Copy only the lines between the one containing "Image resolution: width=1198" and the end of the records, both included, leaving out pictures.

• **TASK INPUTS**:

-------------------------

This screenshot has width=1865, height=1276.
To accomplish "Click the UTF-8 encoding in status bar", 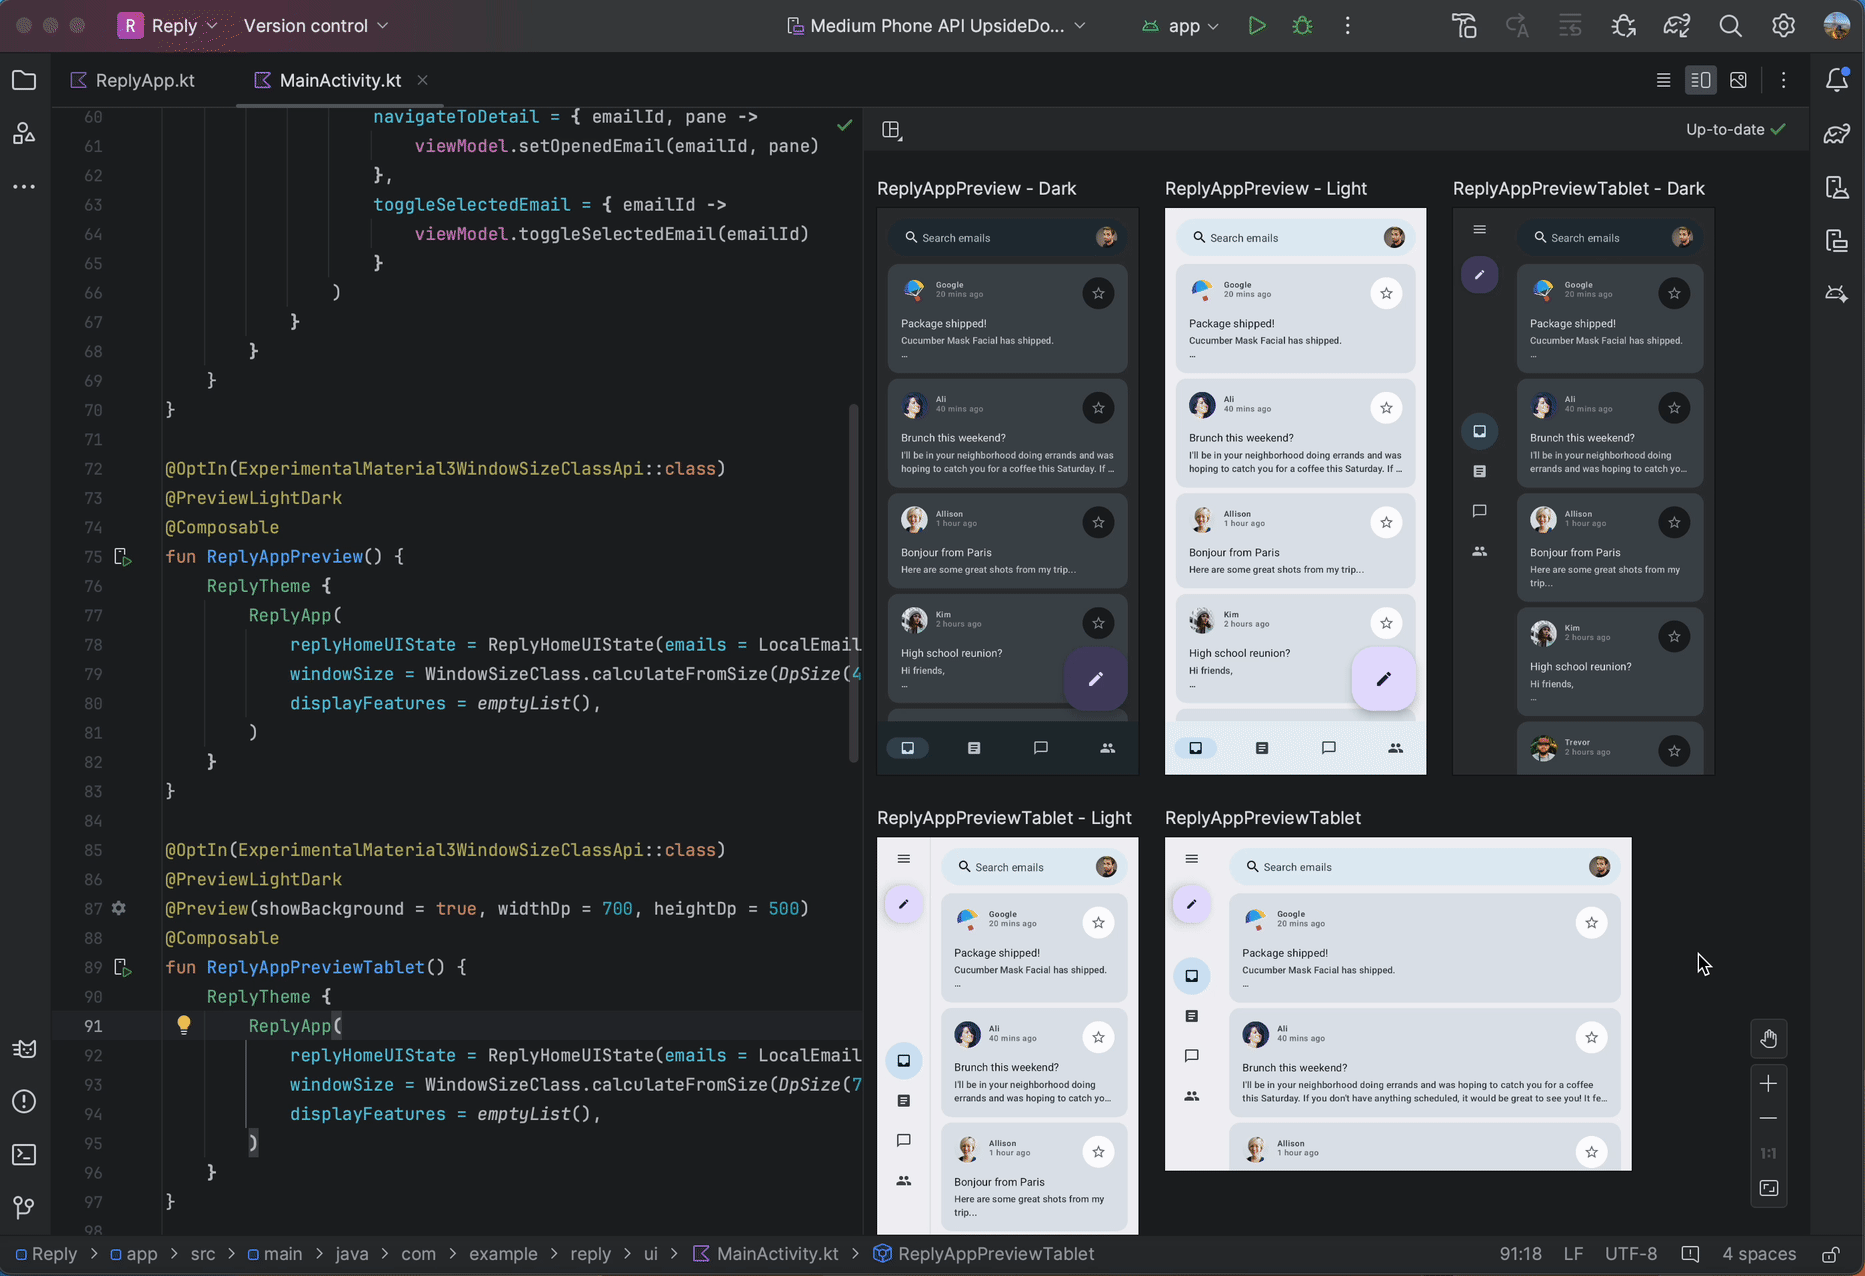I will pos(1630,1254).
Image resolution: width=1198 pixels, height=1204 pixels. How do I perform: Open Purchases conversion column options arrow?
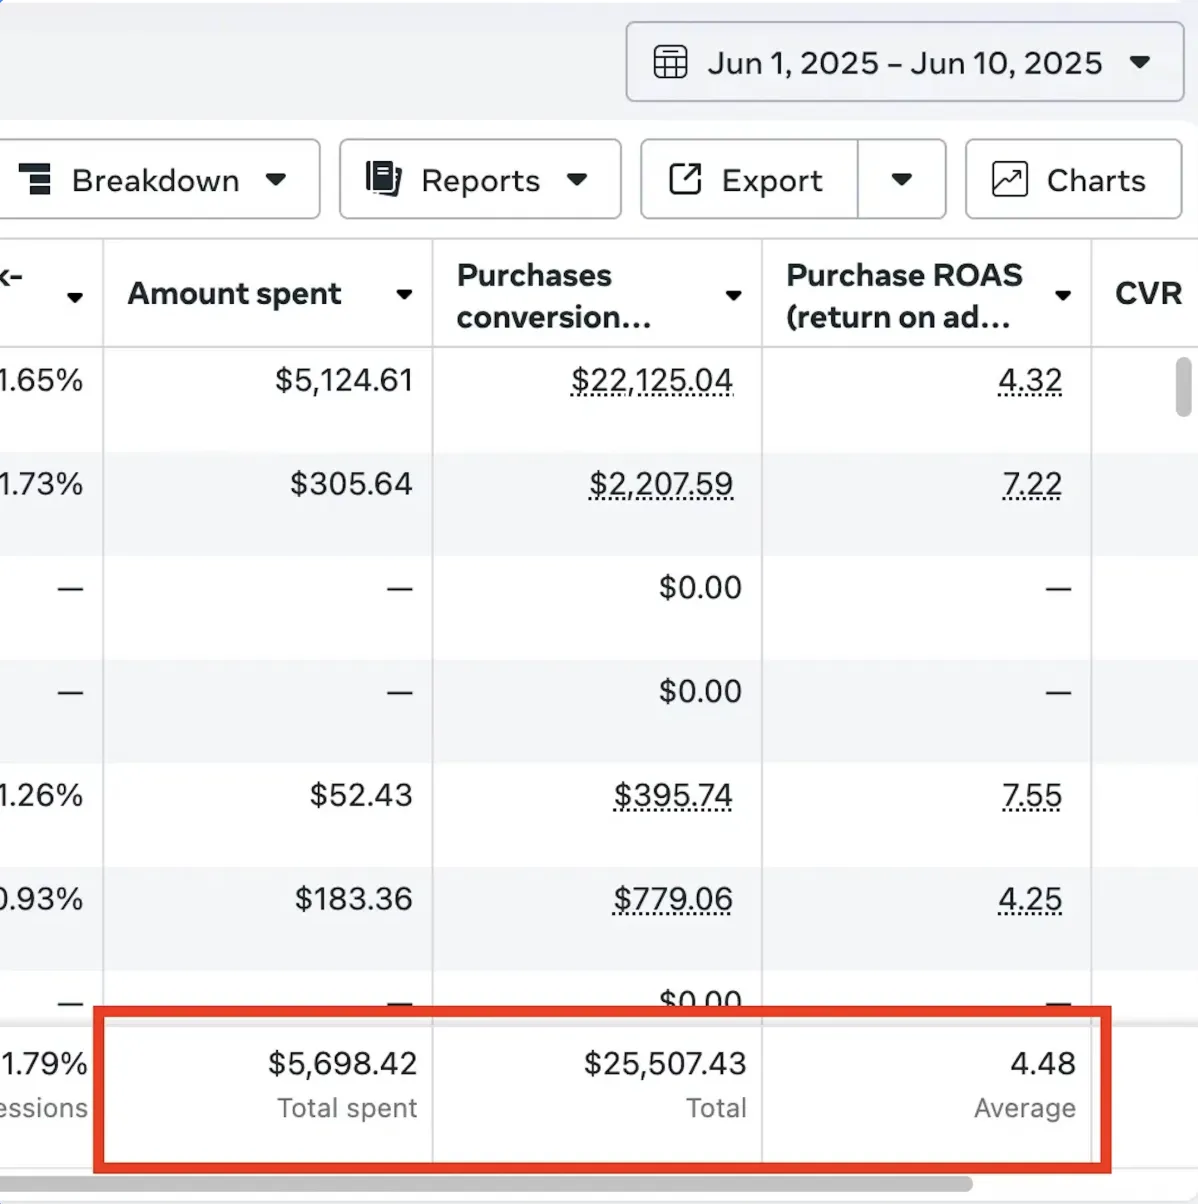coord(733,295)
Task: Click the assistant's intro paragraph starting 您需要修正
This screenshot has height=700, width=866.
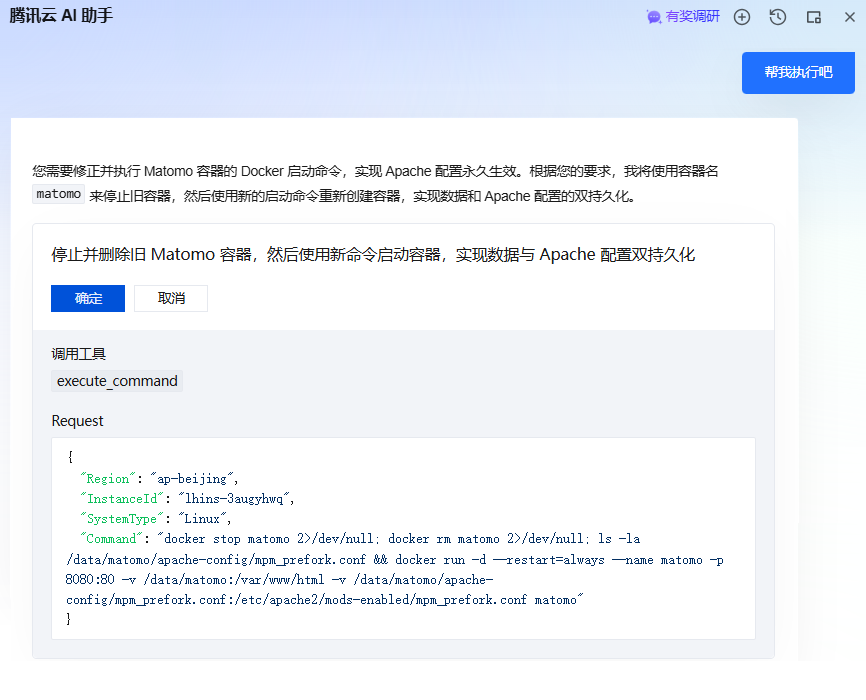Action: [x=375, y=171]
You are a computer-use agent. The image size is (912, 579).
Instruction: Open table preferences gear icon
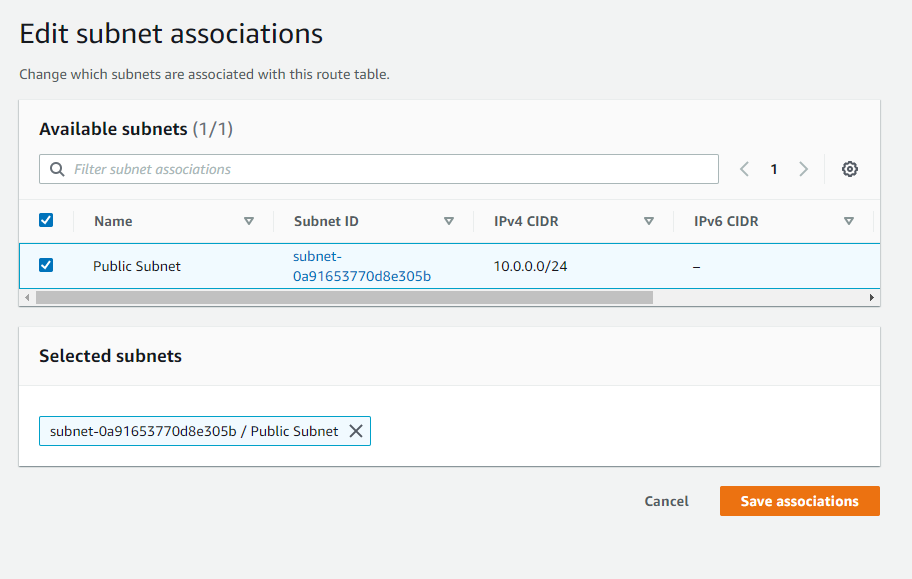pyautogui.click(x=849, y=169)
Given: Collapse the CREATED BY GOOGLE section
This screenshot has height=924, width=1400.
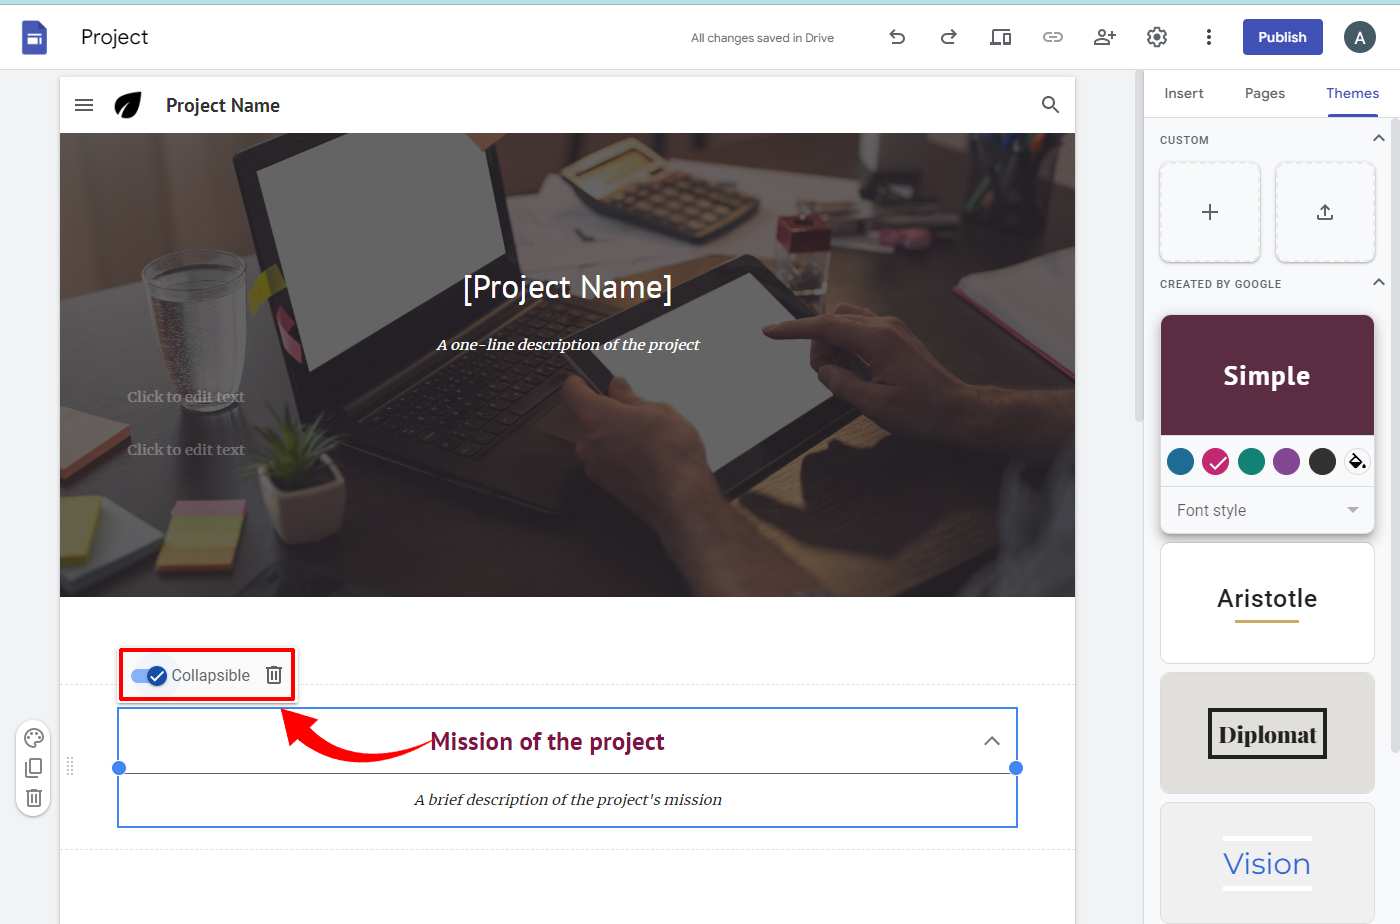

-------------------------

• **TASK ANSWER**:
Image resolution: width=1198 pixels, height=1204 pixels. How do I perform: Open Purchases conversion column options arrow?
coord(733,295)
Task: Click the assistant's intro paragraph starting 您需要修正
This screenshot has height=700, width=866.
Action: [x=375, y=171]
You are a computer-use agent. The image size is (912, 579).
Instruction: Open table preferences gear icon
pyautogui.click(x=849, y=169)
Given: Collapse the CREATED BY GOOGLE section
This screenshot has height=924, width=1400.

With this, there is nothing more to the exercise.